Stored data:
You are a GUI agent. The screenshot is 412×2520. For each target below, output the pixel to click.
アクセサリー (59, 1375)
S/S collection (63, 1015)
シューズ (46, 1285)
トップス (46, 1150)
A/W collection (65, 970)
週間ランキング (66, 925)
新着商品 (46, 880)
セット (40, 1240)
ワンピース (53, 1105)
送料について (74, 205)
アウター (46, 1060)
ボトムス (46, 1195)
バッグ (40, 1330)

- [What to produce] Each record must be printed again, word for word, with nothing dropped.

- [Response to this exercise]
You are a GUI agent. The screenshot is 412×2520. For each target below, output the pixel to click.
アクセサリー (59, 1375)
S/S collection (63, 1015)
シューズ (46, 1285)
トップス (46, 1150)
A/W collection (65, 970)
週間ランキング (66, 925)
新着商品 (46, 880)
セット (40, 1240)
ワンピース (53, 1105)
送料について (74, 205)
アウター (46, 1060)
ボトムス (46, 1195)
バッグ (40, 1330)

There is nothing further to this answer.